アルバイトしている居酒屋で流れていた音楽が気になって、聞き取れた歌詞からその曲を特定した。今までそんな風に音楽が気になったことはなかったので、不思議だった。また、そんな短いフレーズでも検索すれば曲を特定できたことに驚いた。

それから二、三週間はその曲ばかり聴いた。学校への行き帰り、バイトへの行き帰り、自分の部屋にいる間。はじめて毎週見ているバラエティ番組を見逃した。その曲を聴いていたら、いつのまにか終わっていたのだ。木曜日であることさえ気づいていなかった。

それから、ひさびさにレンタル屋さんへ行った。小学生の頃、親に連れられて映画のDVDを借りに来て以来だった。その時は車で行ったから、遠くないと思っていたのだが、自転車で十五分くらいかかった。国道は果てしなく続き、何台もの車が通り過ぎた。だだっ広い駐車場を擁する定食屋やコンビニを見るたびに、レンタル屋まであとどのくらいなのだろうかと疲労を感じた。

レンタル屋でそのバンドのアルバムを探した。三枚アルバムを出しているはずだったが、昨年リリースされたサードアルバムしか見当たらなかった。何度も聞いている曲が収録されていなかったけれど、仕方がないからその一枚きり借りた。

自転車にまたがると、今からの帰り道ではなく、また返しに行く煩わしさに気が萎えた。親に頼んで、何かのついでに返してもらうとかなんとかしようと思った。

 

サードアルバムも何十回となく聴いた。頭の中で再生できるくらい聴き込んだので、アルバイト中も頭の中でずっと再生していた。

二ヶ月ほどたったある日、四枚目のアルバムが出ることを知った。あの曲が収録されているらしい。

発売日に、駅ナカのCDが売っているところで買った。

初めて聴いた時に、三曲目と六曲目があまり好きでないと感じた。やっぱり、あの曲が好きだった。なんだかんだで、このアルバムも何回もリピートした。イヤホンをつけながら眠る日々が続いた。

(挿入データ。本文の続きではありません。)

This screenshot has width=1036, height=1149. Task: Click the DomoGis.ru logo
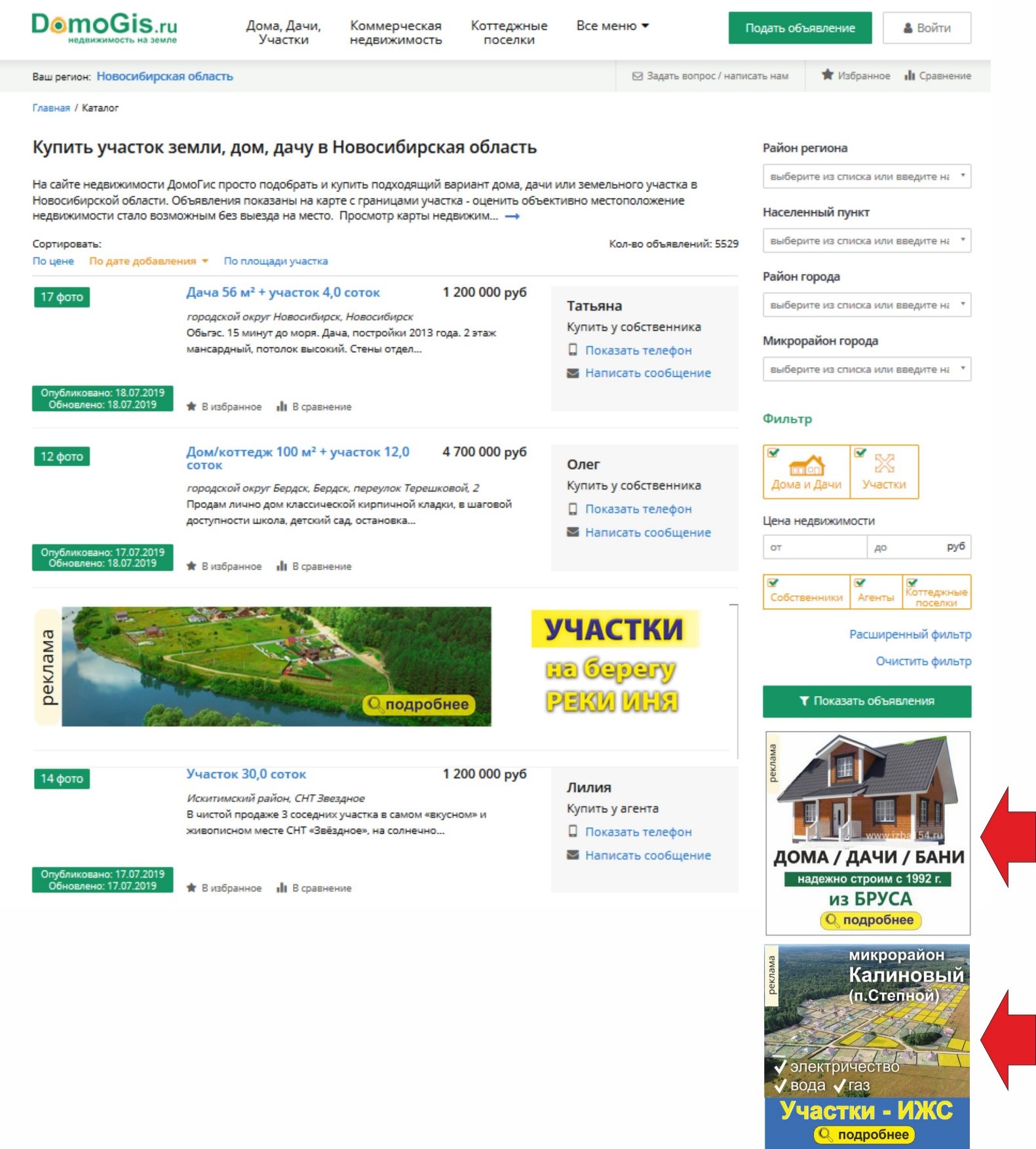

それからさらに二ヶ月後に、ファーストアルバム、セカンドアルバムどちらも買ったが、この二枚はあんまり聴かなかった。どうも洗練されておらず、荒削りな感じがピンと来なかった。ファンサイトでは一枚目のタイトルになっている曲が人気らしかったが、自分としてはまあまあだなという感想しかなかった。

 

一年後、ふいに目にしたライブ情報から、行きたい気持ちが募ってチケットを取った。東京だったので、夜行バスに乗って行くことにした。人生ではじめての一人旅、夜行バス、ライブハウス。

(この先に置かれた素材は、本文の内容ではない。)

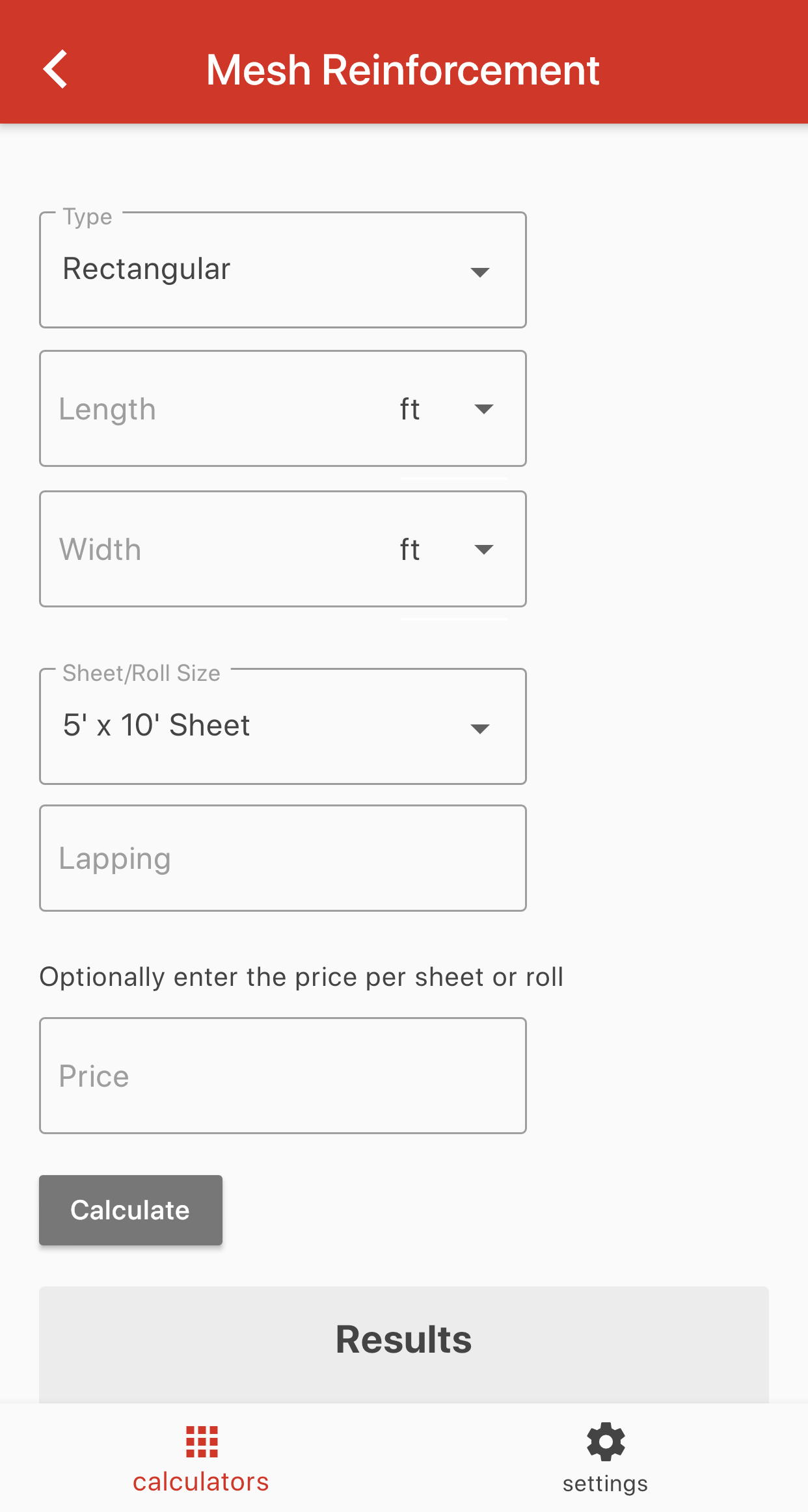
Task: Switch to the calculators tab label
Action: click(201, 1482)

夜行バスを降りて、新宿の白けた朝は凶暴な感じがした。すれちがう人にとつぜん唾を吐きかけられそうな、そんな暴力的な気配。当てがなかったので、マクドナルドで午前中を過ごし、人の増えた新宿に恐れをなして、荒んだ気配の漫画喫茶で個室を選び、少し眠った。

 

ライブで一枚目のアルバムのあの人気曲を聴いて、ようやくその魅力がわかった。帰りの夜行バスで一枚目と二枚目のアルバムを再生した。ほとんど眠りながら聴いた。

カーテン越しに伝わるガラスの冷たさに、鼻や目の周りが気持ち悪くなった。かすかな寝息が、イヤホンを越して聞こえた。